Task statement: Establish how many lines in the entries hold the string "handle". The number by itself is the whole answer.
+ + + + +
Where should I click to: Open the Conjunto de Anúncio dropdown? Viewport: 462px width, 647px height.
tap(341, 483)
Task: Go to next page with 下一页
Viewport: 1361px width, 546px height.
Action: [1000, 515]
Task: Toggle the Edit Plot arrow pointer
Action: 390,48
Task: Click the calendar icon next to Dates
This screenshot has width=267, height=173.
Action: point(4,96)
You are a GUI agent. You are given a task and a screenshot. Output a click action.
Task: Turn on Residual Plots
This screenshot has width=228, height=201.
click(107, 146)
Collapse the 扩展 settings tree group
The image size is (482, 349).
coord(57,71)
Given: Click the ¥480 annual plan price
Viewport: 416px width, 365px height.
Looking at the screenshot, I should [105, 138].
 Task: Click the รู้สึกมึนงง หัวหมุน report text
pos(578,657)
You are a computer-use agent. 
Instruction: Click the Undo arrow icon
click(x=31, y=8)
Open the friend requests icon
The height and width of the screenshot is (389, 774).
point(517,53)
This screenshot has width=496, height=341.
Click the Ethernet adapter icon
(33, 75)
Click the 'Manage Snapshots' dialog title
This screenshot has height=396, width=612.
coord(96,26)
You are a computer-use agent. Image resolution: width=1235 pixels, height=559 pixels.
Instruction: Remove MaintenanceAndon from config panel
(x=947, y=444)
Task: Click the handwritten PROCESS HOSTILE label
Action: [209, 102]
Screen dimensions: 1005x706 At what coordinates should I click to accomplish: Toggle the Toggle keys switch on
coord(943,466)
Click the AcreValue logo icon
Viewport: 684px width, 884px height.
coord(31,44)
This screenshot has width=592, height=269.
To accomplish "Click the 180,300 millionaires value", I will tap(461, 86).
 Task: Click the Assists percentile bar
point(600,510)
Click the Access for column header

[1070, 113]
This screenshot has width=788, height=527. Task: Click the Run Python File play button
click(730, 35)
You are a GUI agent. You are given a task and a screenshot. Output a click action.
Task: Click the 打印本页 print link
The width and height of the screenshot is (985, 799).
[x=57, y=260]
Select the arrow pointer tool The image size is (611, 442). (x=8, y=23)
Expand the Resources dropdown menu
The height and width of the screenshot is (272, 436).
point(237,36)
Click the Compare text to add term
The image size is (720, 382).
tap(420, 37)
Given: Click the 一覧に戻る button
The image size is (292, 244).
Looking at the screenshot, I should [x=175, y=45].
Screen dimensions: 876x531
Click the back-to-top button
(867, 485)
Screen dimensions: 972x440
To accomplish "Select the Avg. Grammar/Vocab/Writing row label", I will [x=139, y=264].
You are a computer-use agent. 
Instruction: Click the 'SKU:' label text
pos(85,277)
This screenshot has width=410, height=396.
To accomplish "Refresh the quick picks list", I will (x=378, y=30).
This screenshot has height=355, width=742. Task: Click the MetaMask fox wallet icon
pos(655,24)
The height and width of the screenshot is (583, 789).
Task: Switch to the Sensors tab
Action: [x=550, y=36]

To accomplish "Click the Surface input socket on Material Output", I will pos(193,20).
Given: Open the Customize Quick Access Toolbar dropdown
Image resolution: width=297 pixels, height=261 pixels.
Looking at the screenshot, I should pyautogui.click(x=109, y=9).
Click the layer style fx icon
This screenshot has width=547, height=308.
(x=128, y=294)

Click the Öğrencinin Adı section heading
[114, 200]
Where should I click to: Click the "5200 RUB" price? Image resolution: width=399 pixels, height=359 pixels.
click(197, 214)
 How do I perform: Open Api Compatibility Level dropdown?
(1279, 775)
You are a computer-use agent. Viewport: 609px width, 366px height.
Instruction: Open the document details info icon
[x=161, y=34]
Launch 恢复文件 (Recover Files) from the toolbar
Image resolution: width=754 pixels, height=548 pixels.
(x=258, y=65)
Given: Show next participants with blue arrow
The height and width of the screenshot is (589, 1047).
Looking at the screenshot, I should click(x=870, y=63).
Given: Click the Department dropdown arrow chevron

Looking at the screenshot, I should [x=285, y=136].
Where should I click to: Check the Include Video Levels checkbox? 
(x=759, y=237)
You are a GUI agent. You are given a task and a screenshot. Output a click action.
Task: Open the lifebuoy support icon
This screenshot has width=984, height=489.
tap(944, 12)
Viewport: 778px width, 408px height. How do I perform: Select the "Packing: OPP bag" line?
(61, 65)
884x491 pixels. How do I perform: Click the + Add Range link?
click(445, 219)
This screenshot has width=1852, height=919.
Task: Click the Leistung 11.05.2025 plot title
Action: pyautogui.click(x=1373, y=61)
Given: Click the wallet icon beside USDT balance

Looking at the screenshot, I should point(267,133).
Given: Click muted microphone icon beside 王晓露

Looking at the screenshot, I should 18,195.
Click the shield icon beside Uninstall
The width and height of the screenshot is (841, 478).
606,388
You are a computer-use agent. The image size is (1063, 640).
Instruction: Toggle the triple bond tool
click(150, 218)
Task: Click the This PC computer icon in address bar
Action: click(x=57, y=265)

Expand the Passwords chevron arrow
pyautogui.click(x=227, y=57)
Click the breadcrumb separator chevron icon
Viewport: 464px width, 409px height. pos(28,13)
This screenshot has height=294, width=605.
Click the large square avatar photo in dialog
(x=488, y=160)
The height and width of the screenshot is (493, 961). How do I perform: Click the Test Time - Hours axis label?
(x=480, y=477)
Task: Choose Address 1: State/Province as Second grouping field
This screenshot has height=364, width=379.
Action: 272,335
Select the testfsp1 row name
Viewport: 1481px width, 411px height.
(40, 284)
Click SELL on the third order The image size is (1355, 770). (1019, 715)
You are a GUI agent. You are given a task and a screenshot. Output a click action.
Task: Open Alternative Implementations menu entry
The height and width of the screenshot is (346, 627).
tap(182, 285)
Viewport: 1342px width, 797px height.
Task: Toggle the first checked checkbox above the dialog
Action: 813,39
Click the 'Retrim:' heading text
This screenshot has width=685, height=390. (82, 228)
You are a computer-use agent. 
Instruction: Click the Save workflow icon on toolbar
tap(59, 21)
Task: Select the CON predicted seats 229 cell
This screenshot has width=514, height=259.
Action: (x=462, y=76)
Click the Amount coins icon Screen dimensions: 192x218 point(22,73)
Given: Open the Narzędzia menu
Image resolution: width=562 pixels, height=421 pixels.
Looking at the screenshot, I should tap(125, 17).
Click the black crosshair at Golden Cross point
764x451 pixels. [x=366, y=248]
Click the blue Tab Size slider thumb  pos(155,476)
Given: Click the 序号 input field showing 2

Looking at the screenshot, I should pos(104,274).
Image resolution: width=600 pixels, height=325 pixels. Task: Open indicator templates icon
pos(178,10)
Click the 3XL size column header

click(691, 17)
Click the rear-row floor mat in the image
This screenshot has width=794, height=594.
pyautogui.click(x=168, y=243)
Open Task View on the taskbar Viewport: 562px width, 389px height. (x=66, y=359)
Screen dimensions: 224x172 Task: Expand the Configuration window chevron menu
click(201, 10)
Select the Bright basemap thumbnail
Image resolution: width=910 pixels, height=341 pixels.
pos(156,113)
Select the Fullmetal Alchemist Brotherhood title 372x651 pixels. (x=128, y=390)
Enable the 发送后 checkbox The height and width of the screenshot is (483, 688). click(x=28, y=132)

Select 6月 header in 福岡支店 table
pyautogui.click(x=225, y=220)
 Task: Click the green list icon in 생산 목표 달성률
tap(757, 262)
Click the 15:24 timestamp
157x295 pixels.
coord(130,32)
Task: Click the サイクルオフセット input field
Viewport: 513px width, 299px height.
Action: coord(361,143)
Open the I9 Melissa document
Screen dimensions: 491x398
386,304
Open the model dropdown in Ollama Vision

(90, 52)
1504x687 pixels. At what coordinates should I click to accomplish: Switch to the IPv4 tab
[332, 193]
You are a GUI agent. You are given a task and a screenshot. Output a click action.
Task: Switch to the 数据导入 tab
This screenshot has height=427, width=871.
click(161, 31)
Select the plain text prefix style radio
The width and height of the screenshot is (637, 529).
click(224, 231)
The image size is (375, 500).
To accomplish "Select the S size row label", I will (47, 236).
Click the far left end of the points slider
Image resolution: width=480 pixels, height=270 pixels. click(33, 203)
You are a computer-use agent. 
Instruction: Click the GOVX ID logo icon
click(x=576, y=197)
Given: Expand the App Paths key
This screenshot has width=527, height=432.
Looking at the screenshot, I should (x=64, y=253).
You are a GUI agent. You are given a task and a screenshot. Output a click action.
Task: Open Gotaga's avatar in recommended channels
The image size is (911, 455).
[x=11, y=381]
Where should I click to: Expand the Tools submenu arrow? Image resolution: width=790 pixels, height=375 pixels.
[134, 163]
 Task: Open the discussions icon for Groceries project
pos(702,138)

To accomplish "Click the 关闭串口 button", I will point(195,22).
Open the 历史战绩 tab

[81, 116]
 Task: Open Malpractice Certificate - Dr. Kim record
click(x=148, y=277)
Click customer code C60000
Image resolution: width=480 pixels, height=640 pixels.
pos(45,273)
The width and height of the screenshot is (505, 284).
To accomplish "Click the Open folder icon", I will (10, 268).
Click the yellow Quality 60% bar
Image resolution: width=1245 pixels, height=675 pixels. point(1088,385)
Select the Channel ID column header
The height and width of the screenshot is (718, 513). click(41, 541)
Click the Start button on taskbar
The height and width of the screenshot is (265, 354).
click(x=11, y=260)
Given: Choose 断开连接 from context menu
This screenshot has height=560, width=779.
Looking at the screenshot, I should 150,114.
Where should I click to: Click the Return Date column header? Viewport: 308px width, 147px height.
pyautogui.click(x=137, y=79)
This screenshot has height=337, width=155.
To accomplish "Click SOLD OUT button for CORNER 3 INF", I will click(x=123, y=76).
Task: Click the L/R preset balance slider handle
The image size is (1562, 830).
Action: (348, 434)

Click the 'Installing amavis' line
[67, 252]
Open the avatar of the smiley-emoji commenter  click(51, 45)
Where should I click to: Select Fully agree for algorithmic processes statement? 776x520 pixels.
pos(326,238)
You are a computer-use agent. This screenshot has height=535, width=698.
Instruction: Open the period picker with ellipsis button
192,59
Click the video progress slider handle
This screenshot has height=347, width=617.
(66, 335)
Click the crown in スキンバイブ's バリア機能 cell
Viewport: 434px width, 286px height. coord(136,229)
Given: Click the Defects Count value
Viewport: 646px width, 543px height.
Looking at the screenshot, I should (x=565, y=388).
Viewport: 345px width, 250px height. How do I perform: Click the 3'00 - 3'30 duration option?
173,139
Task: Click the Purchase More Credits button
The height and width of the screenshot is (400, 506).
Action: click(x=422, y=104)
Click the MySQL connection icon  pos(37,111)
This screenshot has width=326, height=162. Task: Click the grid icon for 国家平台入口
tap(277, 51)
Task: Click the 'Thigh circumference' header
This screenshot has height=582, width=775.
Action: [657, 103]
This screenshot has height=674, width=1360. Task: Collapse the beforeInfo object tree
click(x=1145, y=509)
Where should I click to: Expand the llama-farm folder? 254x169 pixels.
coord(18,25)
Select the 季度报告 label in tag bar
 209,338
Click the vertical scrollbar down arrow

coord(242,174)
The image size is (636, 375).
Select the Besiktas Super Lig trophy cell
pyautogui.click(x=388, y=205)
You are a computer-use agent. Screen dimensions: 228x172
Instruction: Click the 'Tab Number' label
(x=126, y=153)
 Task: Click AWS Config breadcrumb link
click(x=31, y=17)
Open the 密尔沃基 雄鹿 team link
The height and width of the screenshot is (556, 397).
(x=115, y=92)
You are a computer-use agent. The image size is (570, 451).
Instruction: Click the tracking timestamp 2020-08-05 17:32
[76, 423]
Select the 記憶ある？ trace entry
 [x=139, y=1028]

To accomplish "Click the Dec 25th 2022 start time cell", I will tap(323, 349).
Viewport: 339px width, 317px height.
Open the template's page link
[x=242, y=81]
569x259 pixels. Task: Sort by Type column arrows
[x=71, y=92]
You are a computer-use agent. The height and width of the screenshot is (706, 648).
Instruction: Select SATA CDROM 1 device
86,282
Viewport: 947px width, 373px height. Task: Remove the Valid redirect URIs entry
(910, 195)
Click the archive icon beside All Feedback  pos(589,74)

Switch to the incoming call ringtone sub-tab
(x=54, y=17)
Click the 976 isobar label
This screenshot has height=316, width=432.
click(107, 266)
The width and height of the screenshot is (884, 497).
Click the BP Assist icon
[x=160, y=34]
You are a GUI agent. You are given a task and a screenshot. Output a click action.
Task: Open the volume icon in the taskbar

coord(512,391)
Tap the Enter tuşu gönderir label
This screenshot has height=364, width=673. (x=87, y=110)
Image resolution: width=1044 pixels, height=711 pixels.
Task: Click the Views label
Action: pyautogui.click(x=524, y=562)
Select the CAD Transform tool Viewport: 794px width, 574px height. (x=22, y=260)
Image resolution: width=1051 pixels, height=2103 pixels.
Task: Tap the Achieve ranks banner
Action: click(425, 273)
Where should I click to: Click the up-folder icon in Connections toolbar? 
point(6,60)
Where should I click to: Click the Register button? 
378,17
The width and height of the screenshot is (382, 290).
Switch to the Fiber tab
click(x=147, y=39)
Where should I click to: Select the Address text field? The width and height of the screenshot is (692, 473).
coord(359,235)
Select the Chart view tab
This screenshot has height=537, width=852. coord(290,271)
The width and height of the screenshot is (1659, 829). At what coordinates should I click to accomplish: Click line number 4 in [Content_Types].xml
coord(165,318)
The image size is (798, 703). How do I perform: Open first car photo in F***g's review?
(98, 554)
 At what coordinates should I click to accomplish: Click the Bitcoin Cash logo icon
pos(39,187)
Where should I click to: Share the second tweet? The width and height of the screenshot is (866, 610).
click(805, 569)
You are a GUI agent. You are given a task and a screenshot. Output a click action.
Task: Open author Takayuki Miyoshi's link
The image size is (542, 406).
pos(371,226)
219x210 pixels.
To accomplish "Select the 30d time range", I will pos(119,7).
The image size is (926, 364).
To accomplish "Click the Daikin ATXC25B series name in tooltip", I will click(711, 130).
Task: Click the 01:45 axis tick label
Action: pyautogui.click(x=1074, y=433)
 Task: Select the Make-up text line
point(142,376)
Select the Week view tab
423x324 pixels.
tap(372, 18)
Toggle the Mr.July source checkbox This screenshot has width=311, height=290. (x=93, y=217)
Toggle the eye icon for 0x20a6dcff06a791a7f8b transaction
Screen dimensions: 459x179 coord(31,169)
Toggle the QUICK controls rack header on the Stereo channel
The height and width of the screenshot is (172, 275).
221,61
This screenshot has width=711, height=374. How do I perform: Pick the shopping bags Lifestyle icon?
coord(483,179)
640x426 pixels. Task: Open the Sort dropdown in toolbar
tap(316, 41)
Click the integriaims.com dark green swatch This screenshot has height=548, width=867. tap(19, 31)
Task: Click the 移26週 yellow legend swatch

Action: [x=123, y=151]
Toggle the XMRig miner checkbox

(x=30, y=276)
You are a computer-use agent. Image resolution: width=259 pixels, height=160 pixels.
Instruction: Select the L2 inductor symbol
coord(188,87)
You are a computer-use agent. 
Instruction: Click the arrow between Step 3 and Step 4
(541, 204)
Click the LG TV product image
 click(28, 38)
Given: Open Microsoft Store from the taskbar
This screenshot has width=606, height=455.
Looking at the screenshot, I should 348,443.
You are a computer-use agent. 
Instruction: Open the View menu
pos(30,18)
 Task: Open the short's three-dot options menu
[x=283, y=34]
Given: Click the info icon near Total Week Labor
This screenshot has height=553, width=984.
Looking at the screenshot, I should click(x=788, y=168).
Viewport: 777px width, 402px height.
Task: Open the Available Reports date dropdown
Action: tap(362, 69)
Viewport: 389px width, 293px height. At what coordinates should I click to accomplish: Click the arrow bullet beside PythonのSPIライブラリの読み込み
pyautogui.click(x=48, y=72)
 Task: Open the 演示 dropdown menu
+ + + + +
Task solution: 2